* _Material for the task_

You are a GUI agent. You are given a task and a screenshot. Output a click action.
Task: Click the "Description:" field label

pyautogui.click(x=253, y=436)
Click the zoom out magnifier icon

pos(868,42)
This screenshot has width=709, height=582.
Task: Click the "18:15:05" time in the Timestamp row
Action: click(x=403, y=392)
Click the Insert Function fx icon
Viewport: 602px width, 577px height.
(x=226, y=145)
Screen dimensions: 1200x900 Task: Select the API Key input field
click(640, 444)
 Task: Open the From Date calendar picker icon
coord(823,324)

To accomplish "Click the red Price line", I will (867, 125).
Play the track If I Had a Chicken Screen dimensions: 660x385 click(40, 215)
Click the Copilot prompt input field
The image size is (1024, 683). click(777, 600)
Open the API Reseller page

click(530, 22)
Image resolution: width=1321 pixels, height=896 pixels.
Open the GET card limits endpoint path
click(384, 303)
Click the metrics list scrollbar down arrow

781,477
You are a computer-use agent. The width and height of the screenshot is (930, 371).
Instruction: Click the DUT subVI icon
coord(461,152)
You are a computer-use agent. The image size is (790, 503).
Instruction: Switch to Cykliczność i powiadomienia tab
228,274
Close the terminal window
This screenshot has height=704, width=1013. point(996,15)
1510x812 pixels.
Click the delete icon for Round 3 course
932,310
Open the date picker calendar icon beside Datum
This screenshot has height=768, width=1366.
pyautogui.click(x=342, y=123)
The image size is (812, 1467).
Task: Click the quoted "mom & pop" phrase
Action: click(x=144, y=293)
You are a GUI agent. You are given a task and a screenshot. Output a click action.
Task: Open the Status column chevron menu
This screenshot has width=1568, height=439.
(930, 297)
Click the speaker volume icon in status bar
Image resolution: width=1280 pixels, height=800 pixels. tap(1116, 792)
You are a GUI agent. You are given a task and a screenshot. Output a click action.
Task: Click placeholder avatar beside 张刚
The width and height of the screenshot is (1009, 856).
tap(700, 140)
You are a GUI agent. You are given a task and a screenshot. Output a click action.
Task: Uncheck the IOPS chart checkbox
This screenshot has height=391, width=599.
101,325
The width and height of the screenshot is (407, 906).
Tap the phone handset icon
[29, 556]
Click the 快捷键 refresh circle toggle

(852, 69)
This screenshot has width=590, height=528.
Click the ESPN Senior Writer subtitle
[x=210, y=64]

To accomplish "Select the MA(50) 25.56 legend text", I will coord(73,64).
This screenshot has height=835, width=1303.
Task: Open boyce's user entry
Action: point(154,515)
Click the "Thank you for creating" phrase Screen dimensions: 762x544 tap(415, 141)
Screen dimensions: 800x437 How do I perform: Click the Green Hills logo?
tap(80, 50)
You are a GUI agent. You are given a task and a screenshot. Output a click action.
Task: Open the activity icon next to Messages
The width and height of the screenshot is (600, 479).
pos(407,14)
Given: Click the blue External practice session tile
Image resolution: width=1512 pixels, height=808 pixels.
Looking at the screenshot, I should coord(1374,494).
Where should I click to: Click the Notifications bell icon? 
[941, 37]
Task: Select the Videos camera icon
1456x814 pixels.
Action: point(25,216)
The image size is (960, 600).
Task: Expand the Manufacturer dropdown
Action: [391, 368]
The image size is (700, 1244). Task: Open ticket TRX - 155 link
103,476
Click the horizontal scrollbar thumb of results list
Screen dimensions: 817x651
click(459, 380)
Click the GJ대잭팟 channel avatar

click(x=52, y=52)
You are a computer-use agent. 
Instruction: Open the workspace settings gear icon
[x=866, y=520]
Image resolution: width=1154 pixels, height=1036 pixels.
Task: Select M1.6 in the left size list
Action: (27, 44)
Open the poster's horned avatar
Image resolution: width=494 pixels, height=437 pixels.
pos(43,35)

* _Instructions to follow_
Where a line of the records contains the word "beside", copy that line.

* _Worked solution_
Open the date picker calendar icon beside Datum
Task: Click placeholder avatar beside 张刚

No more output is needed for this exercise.